My wife Andrea, also a teacher, was mortified. We gave it another day. The next day was worse. And the following day was even worse. By the end of the first week, Sam’s tone had changed from “School is boring” to “I hate school and I don’t ever want to go again.”
This posed a problem, considering Sam had at least another 12 years of formal schooling ahead of him. Worse, he’s generally a happy kid who loves to learn and relishes new experiences. Now, he was visibly down and anxious.
We were on the edge of panic, but before doing anything drastic like calling a meeting with the principal or switching schools, Andrea and I started asking around to friends and colleagues with older kids who had been through this.
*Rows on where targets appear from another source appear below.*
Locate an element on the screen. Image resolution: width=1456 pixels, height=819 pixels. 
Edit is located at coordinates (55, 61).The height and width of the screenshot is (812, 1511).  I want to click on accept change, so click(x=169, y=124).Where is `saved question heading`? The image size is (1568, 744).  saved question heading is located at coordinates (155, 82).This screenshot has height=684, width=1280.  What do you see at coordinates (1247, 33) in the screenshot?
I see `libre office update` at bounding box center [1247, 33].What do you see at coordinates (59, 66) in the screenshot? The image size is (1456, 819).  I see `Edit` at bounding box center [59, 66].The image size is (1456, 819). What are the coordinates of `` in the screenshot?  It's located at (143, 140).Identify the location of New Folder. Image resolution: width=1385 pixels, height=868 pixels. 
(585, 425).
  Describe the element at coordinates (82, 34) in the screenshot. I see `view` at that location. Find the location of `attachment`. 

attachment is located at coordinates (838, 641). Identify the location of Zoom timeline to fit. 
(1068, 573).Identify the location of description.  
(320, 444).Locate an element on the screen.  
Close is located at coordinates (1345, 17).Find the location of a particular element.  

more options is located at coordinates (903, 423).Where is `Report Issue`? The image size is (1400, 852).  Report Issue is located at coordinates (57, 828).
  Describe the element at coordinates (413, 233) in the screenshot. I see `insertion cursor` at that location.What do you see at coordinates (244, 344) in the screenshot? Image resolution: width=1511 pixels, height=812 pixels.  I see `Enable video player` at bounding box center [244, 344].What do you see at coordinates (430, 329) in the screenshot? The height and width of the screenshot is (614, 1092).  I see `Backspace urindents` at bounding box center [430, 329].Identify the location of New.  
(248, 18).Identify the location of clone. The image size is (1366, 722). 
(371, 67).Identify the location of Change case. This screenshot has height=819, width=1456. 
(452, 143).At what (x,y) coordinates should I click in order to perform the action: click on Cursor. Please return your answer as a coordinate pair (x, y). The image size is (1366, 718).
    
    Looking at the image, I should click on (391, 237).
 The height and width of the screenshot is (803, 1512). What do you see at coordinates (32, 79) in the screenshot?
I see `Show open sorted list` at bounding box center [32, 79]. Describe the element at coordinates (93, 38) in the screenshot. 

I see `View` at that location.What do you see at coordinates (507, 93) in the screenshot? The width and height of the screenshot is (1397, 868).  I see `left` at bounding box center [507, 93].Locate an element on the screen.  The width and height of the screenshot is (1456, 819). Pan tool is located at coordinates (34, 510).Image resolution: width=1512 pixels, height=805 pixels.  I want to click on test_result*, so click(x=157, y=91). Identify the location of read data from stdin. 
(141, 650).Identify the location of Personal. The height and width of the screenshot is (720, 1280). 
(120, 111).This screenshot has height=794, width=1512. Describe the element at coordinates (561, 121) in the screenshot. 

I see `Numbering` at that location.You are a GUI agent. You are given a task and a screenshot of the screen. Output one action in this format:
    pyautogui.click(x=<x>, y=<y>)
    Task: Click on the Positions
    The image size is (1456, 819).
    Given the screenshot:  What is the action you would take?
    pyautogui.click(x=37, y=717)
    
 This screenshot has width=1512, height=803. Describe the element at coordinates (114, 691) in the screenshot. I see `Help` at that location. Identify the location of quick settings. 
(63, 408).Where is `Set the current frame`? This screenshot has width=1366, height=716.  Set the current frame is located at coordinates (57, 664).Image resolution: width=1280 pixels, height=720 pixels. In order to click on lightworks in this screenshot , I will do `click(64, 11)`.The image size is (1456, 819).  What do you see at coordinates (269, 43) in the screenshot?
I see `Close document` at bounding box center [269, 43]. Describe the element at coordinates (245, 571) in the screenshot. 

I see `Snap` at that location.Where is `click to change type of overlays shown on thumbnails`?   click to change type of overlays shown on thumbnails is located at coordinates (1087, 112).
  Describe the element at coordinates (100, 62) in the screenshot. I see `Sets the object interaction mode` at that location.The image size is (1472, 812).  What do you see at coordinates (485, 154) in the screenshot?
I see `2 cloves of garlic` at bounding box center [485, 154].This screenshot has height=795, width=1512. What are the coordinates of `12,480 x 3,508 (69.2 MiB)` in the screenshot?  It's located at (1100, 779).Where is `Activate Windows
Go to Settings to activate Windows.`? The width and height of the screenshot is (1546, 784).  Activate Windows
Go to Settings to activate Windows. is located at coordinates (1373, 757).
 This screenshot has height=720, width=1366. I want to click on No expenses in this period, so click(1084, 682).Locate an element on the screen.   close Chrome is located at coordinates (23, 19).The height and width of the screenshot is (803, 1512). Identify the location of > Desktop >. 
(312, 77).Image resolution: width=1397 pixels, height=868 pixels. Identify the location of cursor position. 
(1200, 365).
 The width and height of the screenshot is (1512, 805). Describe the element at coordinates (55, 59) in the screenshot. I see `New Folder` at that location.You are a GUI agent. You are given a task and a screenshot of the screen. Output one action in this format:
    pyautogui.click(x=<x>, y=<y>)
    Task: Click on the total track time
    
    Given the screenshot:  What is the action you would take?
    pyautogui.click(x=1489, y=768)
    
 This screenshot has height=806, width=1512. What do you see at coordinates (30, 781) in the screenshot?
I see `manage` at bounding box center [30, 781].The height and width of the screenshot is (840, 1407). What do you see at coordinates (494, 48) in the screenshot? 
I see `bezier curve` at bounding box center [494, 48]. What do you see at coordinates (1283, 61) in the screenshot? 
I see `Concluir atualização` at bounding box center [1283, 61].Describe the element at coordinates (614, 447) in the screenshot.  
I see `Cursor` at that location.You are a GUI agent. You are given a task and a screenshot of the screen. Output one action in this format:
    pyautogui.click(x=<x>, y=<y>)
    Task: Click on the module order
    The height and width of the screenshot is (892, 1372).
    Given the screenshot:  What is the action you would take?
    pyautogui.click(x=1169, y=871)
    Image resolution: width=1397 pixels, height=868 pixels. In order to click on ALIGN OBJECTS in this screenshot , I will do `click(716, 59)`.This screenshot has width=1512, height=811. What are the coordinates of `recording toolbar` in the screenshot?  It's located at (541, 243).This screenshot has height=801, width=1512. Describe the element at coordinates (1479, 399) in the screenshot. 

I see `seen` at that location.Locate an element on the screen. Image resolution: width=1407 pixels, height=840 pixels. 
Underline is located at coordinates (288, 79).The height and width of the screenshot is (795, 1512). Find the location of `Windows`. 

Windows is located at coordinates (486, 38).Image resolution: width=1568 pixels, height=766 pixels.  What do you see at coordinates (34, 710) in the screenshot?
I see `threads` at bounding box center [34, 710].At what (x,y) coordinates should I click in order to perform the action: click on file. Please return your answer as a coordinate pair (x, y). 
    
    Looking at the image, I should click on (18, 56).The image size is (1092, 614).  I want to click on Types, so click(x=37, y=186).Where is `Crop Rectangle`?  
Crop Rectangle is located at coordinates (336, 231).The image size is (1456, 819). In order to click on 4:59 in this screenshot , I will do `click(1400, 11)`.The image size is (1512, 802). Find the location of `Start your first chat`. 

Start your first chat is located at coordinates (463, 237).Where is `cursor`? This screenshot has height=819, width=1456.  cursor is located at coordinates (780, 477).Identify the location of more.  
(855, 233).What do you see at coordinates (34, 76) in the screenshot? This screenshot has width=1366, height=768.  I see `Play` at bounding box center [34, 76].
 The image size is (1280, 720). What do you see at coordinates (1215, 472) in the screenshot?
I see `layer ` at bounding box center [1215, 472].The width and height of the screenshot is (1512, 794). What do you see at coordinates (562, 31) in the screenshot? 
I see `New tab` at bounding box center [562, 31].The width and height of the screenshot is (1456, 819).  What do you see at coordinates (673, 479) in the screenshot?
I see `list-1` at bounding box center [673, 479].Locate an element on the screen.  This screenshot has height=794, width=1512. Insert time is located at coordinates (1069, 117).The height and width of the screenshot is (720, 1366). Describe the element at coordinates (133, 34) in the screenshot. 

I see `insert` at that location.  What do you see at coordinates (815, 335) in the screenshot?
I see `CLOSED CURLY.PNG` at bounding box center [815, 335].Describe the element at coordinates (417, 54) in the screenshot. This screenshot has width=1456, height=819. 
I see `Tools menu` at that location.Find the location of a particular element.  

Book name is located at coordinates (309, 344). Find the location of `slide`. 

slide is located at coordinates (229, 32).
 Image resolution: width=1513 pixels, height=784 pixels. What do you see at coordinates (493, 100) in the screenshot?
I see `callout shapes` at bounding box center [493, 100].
I even called my mom, who had removed me from Kindergarten after a teacher verbally assaulted me for drawing an apple on the wrong side of the paper (to this day I’m afraid to draw in public).
Everyone had the same advice: Give it some time.
Coincidentally, I’m having similar conversations with current students struggling with AP classes and former students having a tough time during their first semester in college. “It’s just too hard,” they say. “I don’t think I have what it takes.”
Oftentimes, our biggest challenge is knowing when to quit – and there certainly are times to do that. But our students, like Sam, don’t need a free pass to quit whenever things get difficult; rather, we need to truly listen to them, ask probing questions, and help them work through their concerns. Although sometimes quitting is the best option, it’s rarely the only option, and we must avoid kids building a habit of giving up at precisely the moment they need to push through.
I’m happy to report that Sam is now enjoying Kindergarten (especially drawing), and some of those students who initially wanted to bail on an AP course are starting to catch on. Many are even enjoying the challenge.